Exercise >> Duplicate the records shown below, beginning with the line that contains "Open the Ileana" and continuing through the line that contains "Looking at the". Include both of those lines and nothing outside that range.

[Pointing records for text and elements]

┄┄┄┄┄┄┄┄┄┄┄┄┄┄┄┄┄┄┄┄

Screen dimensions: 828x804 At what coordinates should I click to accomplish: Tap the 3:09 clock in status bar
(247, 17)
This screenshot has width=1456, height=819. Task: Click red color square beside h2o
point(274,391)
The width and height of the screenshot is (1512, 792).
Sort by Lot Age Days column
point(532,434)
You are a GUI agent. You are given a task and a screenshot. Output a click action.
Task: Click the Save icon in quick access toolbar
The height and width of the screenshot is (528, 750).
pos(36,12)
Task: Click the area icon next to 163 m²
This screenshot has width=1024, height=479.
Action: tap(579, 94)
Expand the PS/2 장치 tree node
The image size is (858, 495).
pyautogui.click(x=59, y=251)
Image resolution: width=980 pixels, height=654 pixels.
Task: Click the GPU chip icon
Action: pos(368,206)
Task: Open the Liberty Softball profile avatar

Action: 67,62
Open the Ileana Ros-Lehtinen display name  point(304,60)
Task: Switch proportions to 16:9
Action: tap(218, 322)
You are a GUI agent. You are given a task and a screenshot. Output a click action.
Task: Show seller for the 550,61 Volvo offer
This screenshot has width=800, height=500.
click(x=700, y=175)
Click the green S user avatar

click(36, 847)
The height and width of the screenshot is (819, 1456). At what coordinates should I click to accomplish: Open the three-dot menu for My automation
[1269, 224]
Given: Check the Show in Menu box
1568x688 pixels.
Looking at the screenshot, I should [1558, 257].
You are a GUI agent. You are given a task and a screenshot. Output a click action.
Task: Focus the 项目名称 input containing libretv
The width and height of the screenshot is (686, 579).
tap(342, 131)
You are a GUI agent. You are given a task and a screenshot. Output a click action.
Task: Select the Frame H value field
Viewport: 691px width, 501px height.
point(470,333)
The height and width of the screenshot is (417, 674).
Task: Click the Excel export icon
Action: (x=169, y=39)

┄┄┄┄┄┄┄┄┄┄┄┄┄┄┄┄┄┄┄┄

Finished task >>
Open the Ileana Ros-Lehtinen display name  point(304,60)
Task: Switch proportions to 16:9
Action: tap(218, 322)
You are a GUI agent. You are given a task and a screenshot. Output a click action.
Task: Show seller for the 550,61 Volvo offer
This screenshot has width=800, height=500.
click(x=700, y=175)
Click the green S user avatar

click(36, 847)
The height and width of the screenshot is (819, 1456). At what coordinates should I click to accomplish: Open the three-dot menu for My automation
[1269, 224]
Given: Check the Show in Menu box
1568x688 pixels.
Looking at the screenshot, I should [1558, 257].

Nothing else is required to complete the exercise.